The company has also created tools like ROI calculators and white papers on cost savings. Locally in EMEA, it has increased focus on partner training within lockdown, with free certification schemes and individual country partner programmes designed to educate and familiarise.
As an industry there was a big misconception about cloud: the value is not in the cost, it is in the agility, it says. In the case of storage, it is simple to store on the cloud – you don’t need to worry about capacity planning, datacentre space, or provisioning.
“One of the main challenges for adoption is how to make it simple and practical. This is one of the reasons why we are so excited about vFilO and our partners are too!: it virtualizes existing file and NAS systems, helps identify unused data, and automatically moves it to an object storage bucket in the cloud, after doing compression and global deduplication – while still making the file available to users in the file structure as if it was never moved.”

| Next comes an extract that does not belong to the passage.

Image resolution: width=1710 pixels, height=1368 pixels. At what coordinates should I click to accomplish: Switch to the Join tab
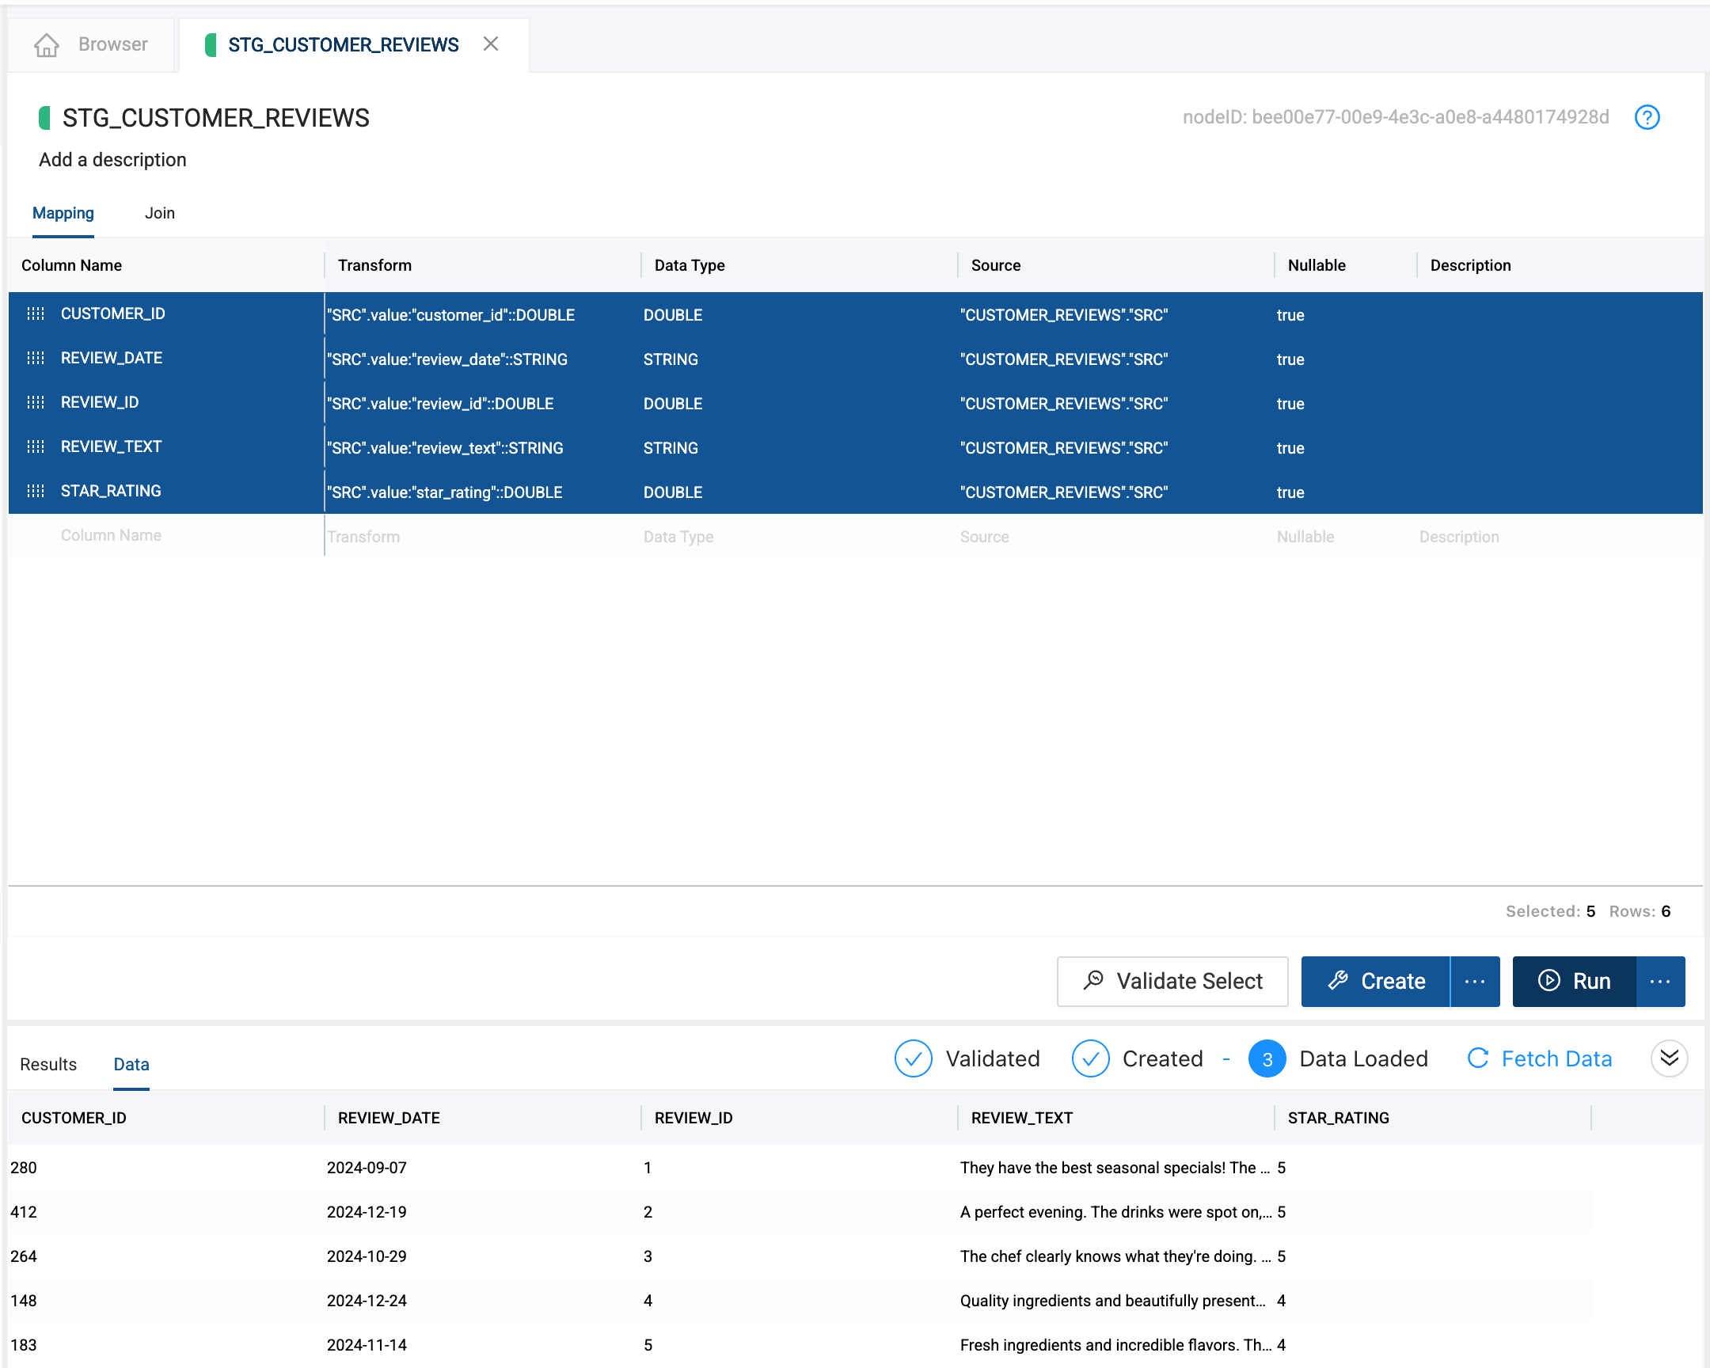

Flexibility is another area where people have been oversold because it is a relative term, the company says. ”We think about flexibility in multiple ways: architectural flexibility, vendor flexibility, design flexibility, hardware flexibility, etc. A new IT leader joins a company and wants to move from iSCSI to Fibre channel, or the business opens remote locations and you want to leverage HCI, or applications need more performance and you want to use NVMe as a tier, or the business wants to have an async DR copy in addition to local HA, or you want to integrate multiple NAS systems in three locations, a local object store, and remote S3 buckets into one global namespace – all things possible with DataCore SDS software, that’s true flexibility.”
IT Europa: What is limiting the growth of SDS? Customer understanding? Channel education? Integration resources?
Datacore: "For years it felt like it was too new, too different and complex from the standard way of doing business and adding new hardware. To an extent it is too good to be true: it is natural to be skeptical of a technology that promises flexibility and simplicity, and in the case of DataCore SDS, performance and availability. In this way the challenge has been education and understanding."
"Another important reason is that the storage world takes action very reactively versus strategically. With so many priorities in IT, it is difficult to justify investing time and effort into a technology that promises to make everything better. Often IT is forced to work on what is urgent, even if it is tactical: adding capacity, fixing hardware issues, replacing hardware for which maintenance is expiring, etc. So many IT departments never found the time to even look at SDS as a strategic investment. As a partner, it is easier to sell aspirin (urgent, immediate need) than a vitamin (long-term positive effects, avoiding illness in the future). The market thinks very much in terms of hardware and was not used to thinking software can help."
"But things are changing. The market numbers are clear: companies who don’t invest in SDS will be left behind. Just like we saw on compute, if you are not considering virtualization for your servers, you are missing out on very foundational advantages. Software Defined Infrastructure is not the future, it is the present."